New Hampshire has strict laws in place against people who may or do engage in a conspiracy to commit a crime in the State. In order for a particular case to be taken as a conspiracy related one, the prosecuting attorney has to prove there was an intent to commit a crime.
The intent to commit the crime is the most important distinguishing factor in conspiracy cases. When the people that gathered together form an agreement to commit a crime, then they can be charged with conspiracy. If they do not decide to go ahead with the crime, then a conspiracy charge cannot be leveled against them.
A simple example to better illustrates this situation is a potential drug mule who decides not to go into distribution and never partakes in organized crime. Since the intention to commit the crime changed and was not carried out, such people are not charged under a conspiracy. Also, conspirators who try to stop the crime or foil the plans may either receive less harsh sentences compared to their co-conspirators of have their conspiracy charges dropped.
What are the exceptions on how conspiracy charges are treated in
Not all conspiracy charges are treated the same way. In New Hampshire, going against the Controlled Drug Act by engaging in drug distribution can bring serious consequences. A conspiracy to commit murder is also treated more harshly than say, a conspiracy to commit robbery.
Those people who assist in a conspiracy to commit a crime either through coercion or without any knowledge of the consequences of their actions, cannot be charged with conspiracy. The reason behind this is that in such circumstances, the intent to commit the crime was not there. Such people can include friends, family, and neighbors who drove the conspirators to places relevant to the crime, someone who bought them something they needed for the crime or even the shopkeeper that sold that equipment. Only those people who deliberately set out to commit premeditated crime are charged with conspiracy.
Punishment for Conspiracy in New Hampshire
The punishments that can be received for committing conspiracy in New Hampshire are the same as the charges for the crime in consideration. So if a few people got together and decided to rob a bank, then the punishment they can receive for that under Conspiracy Law is the same as the punishment for bank robberies.

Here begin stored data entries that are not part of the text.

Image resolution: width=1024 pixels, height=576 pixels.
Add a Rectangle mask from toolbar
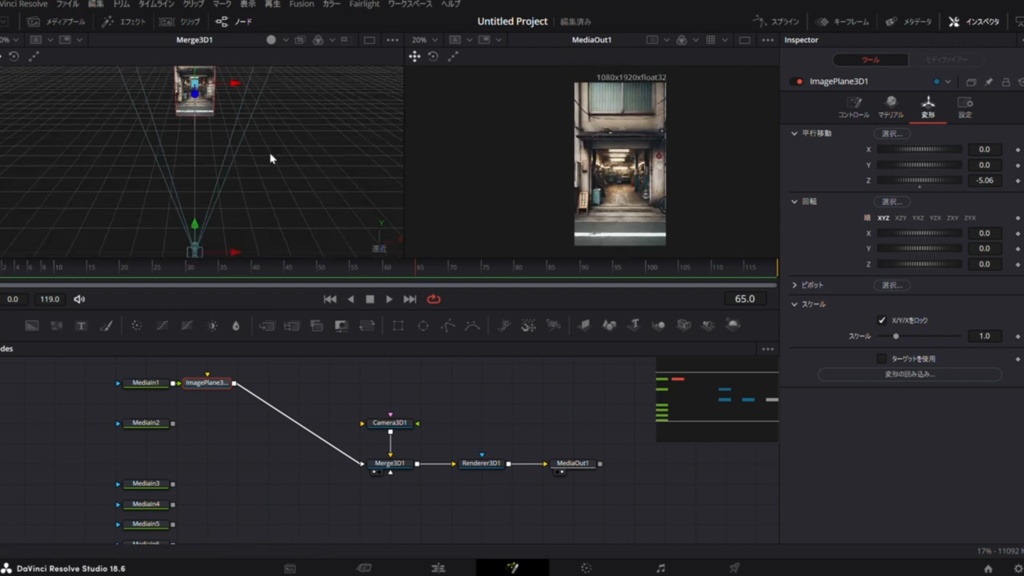click(398, 326)
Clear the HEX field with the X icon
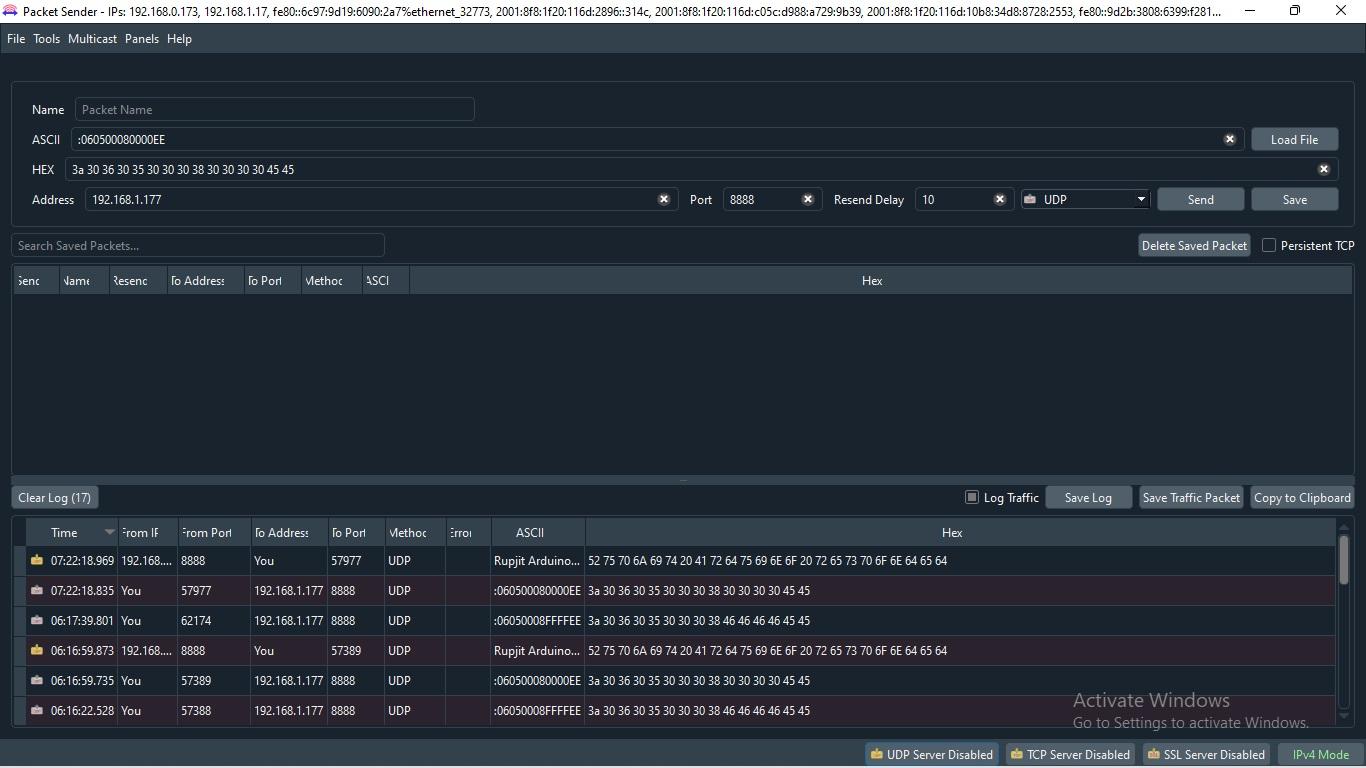The height and width of the screenshot is (768, 1366). (x=1323, y=169)
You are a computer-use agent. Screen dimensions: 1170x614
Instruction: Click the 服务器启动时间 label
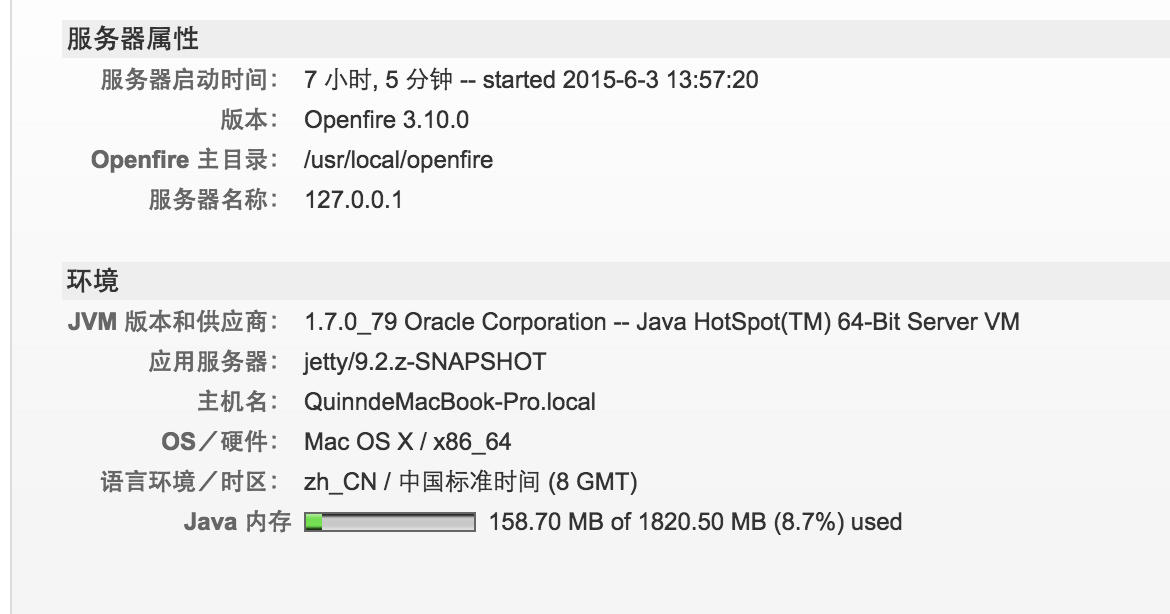coord(190,80)
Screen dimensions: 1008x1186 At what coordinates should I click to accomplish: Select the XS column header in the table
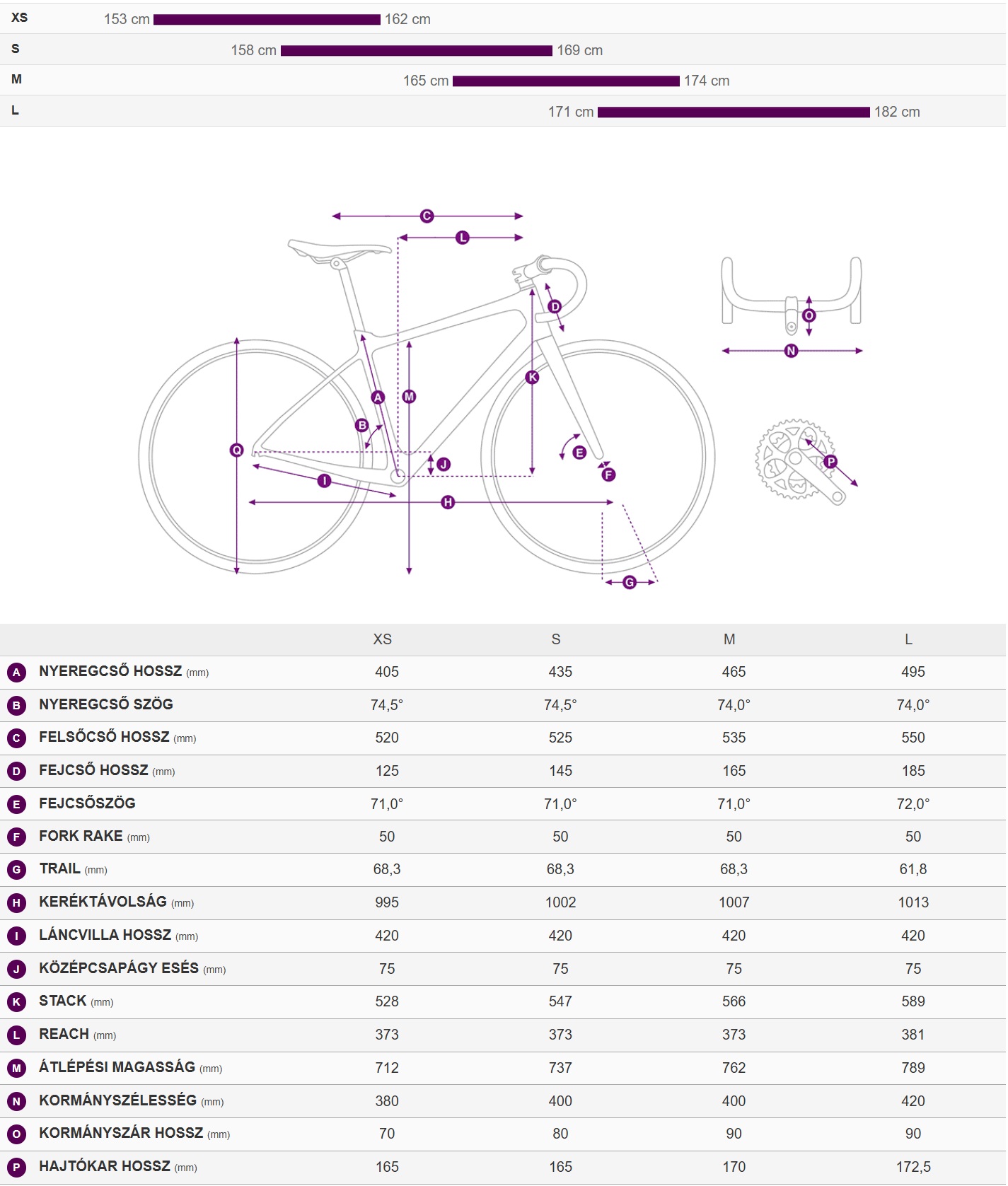pos(382,639)
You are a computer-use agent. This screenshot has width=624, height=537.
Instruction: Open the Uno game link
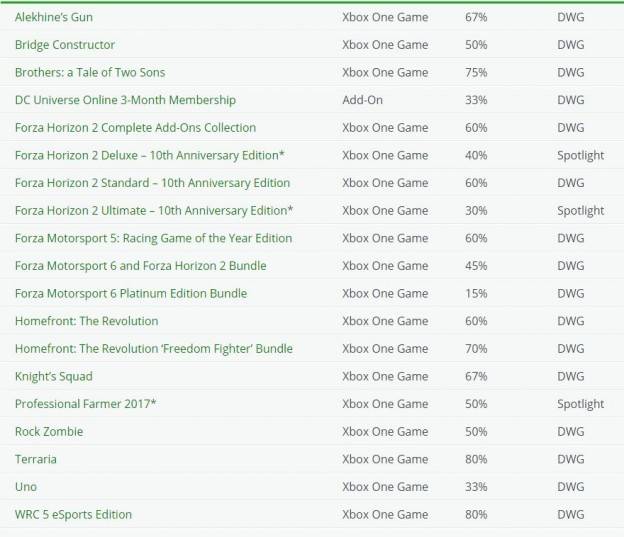[x=26, y=487]
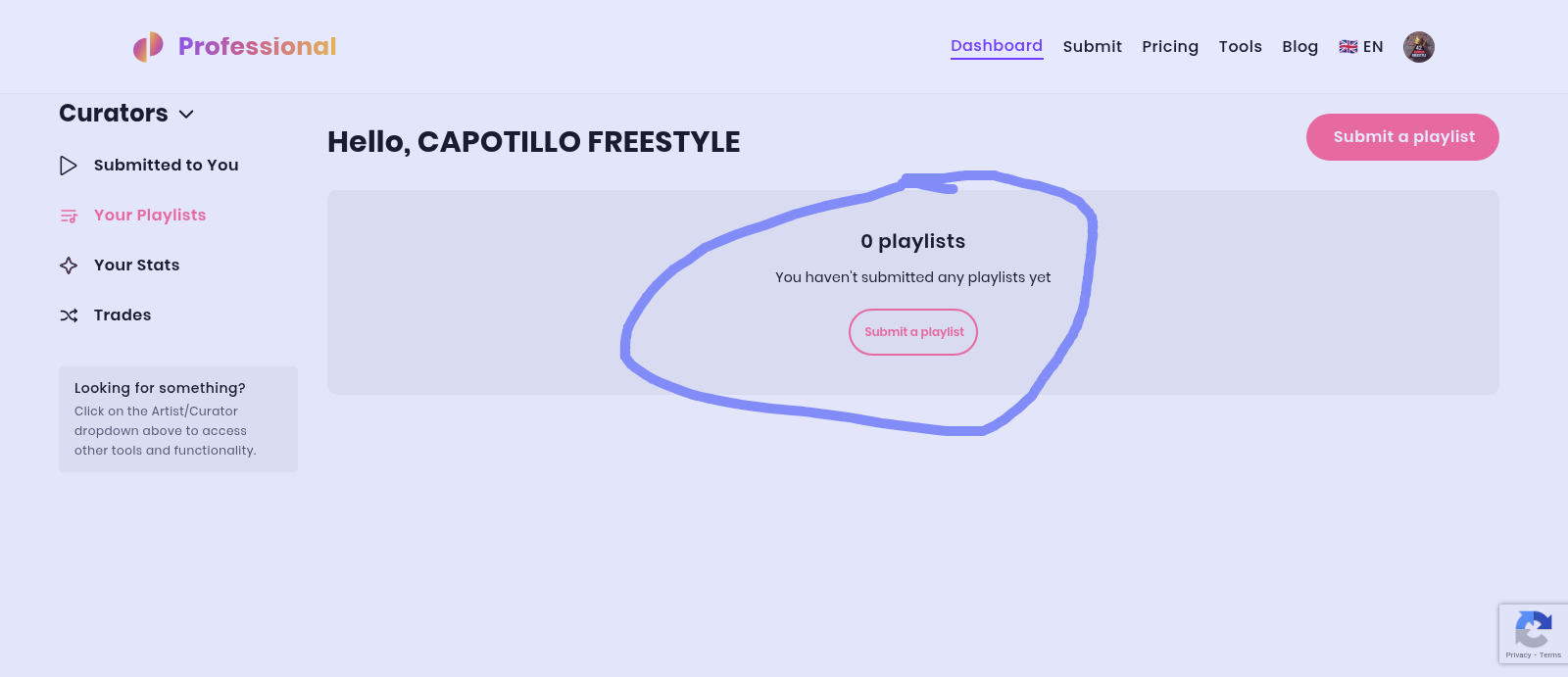The width and height of the screenshot is (1568, 677).
Task: Go to the Dashboard nav item
Action: coord(997,46)
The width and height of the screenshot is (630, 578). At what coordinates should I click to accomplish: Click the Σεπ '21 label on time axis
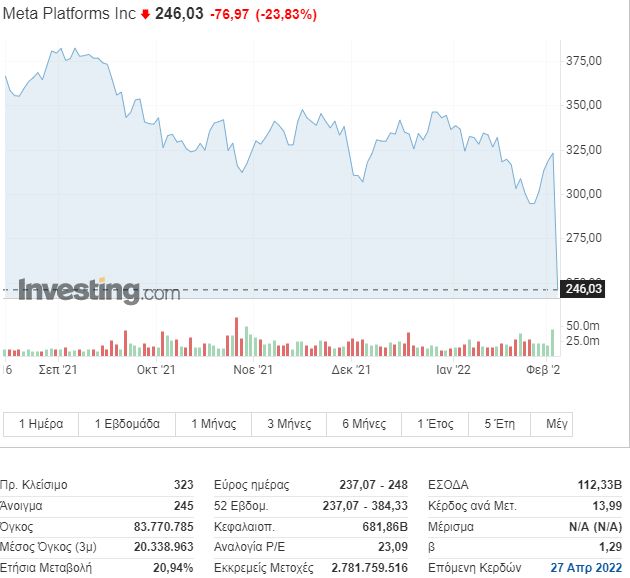(58, 370)
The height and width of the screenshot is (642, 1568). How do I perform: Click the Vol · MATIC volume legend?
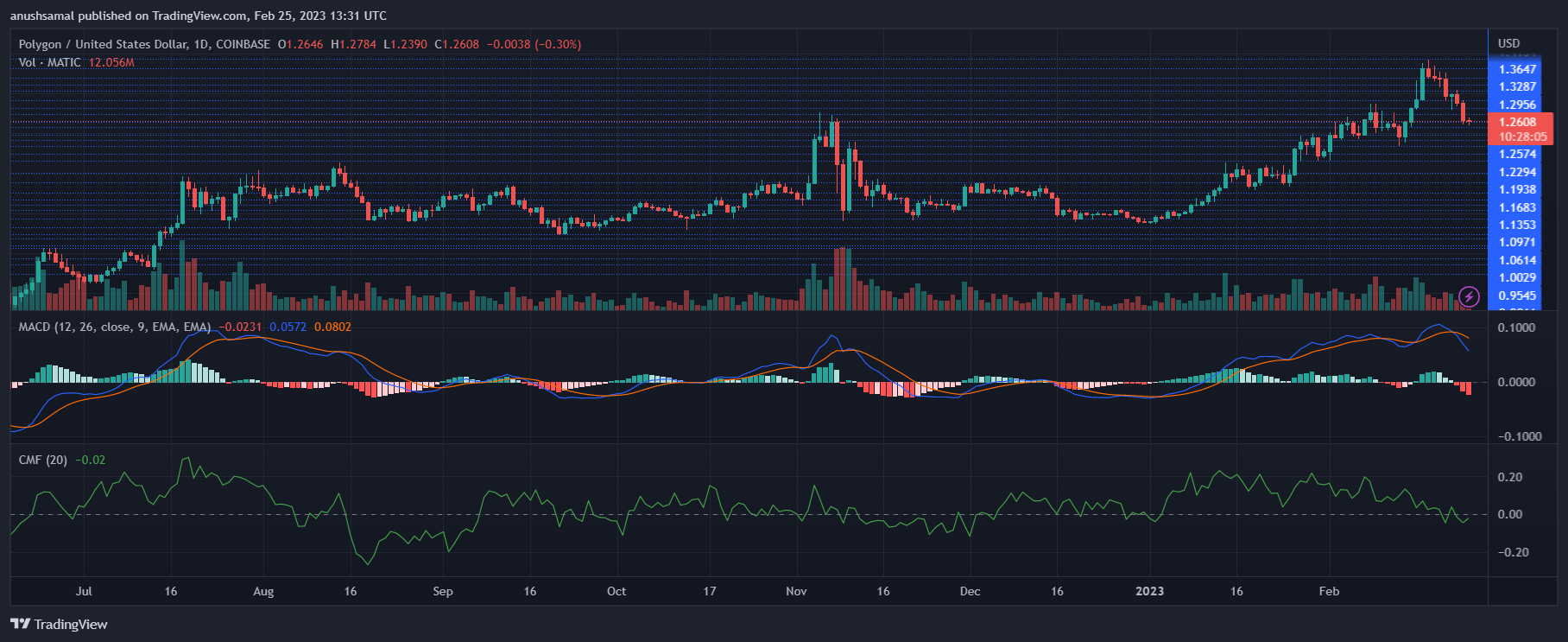point(50,62)
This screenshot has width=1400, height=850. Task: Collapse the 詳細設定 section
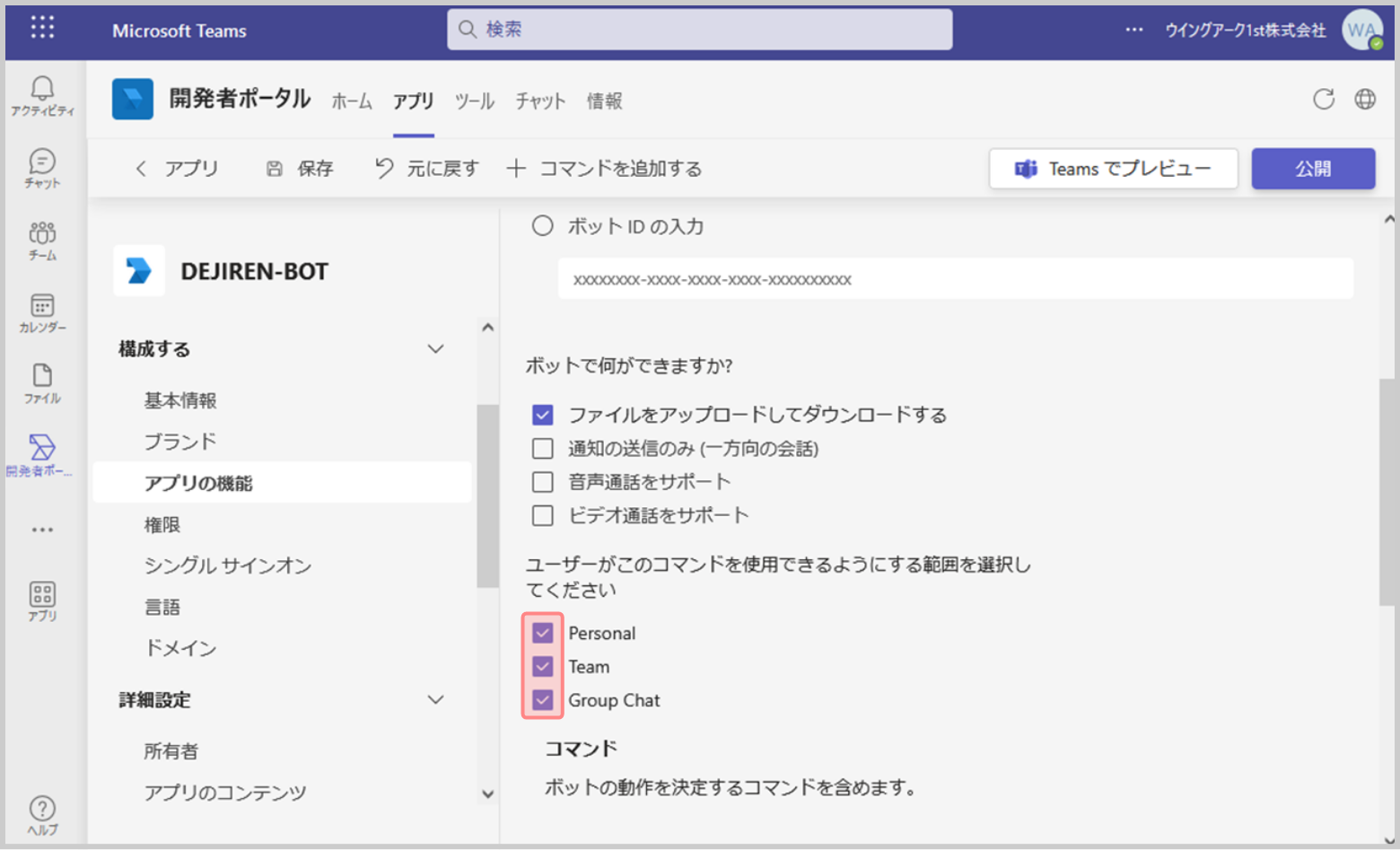(x=435, y=700)
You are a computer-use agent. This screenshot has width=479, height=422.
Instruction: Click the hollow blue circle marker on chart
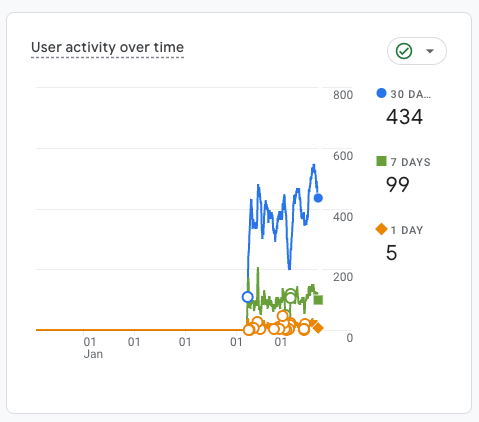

In such trials, the conspirators may also find additional charges being brought up against them based on the actions committed from the point of agreement to the point of detainment. So if the bank robbers did not go through with the bank robbery or were stopped before they could, then they are charged with conspiracy to commit robbery. However, if they are caught after the bank has been robbed, then they will be charged with bank robbery and conspiracy to do the same.
In New Hampshire, conspiracy to commit murder can be punished with up to thirty years in jail, especially depending on whether the victim was killed or not. Those who engage in drug distribution also face more severe consequences in the State.